The problem –
Using the data below, print exactly the line with "Identify the click", the line with "Disclaimer (379, 1049)", and every line between them, but none of the pictures.

Supplied material –
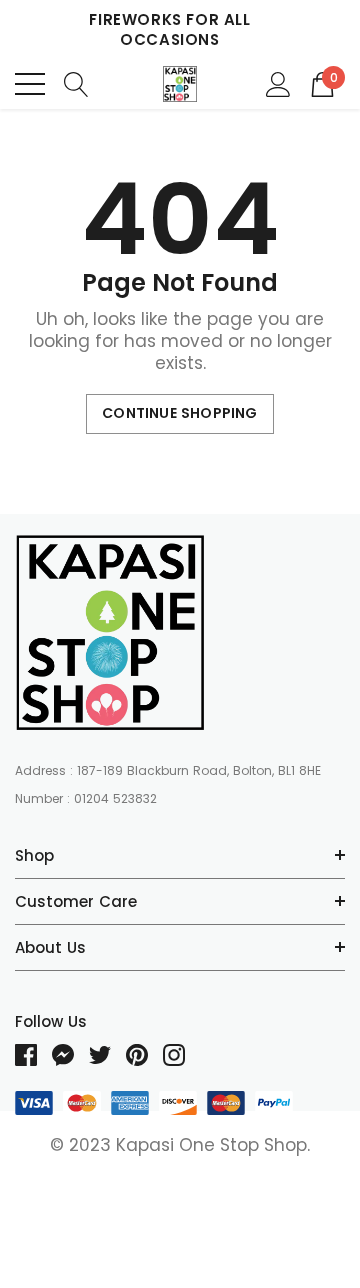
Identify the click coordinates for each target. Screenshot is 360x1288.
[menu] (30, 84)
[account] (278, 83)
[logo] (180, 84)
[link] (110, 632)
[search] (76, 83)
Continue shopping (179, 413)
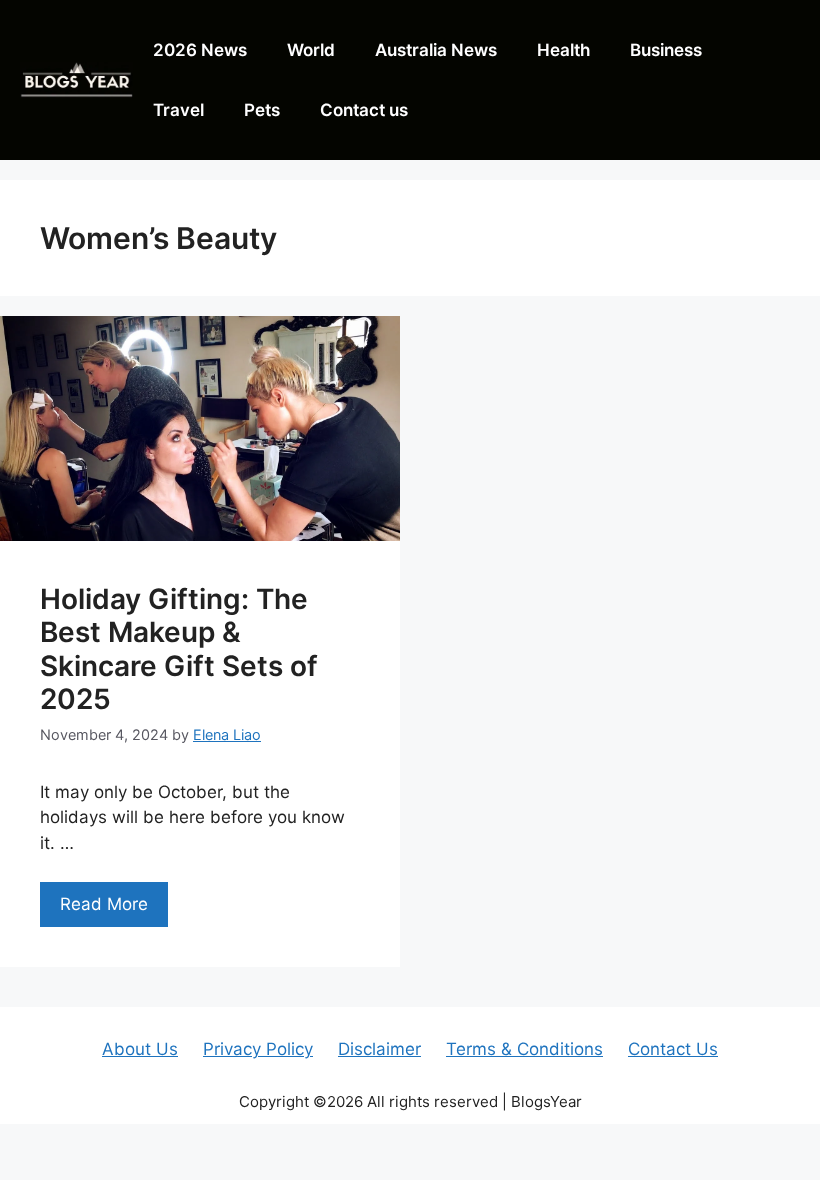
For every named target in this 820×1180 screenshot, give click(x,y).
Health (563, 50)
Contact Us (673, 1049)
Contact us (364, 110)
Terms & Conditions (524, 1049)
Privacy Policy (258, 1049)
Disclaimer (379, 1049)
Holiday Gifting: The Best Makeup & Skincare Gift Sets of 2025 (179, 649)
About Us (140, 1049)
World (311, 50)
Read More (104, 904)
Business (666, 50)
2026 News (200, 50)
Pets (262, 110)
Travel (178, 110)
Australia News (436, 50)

* * *

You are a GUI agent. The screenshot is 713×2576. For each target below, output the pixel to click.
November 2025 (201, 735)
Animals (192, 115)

Answer –
Identify the click coordinates for each target. Screenshot is 360x1288.
[menu] (30, 84)
[account] (278, 83)
[logo] (180, 84)
[link] (110, 632)
[search] (76, 83)
Continue shopping (179, 413)
For every named target in this 820×1180 screenshot, give click(x,y).
Health (563, 50)
Contact Us (673, 1049)
Contact us (364, 110)
Terms & Conditions (524, 1049)
Privacy Policy (258, 1049)
Disclaimer (379, 1049)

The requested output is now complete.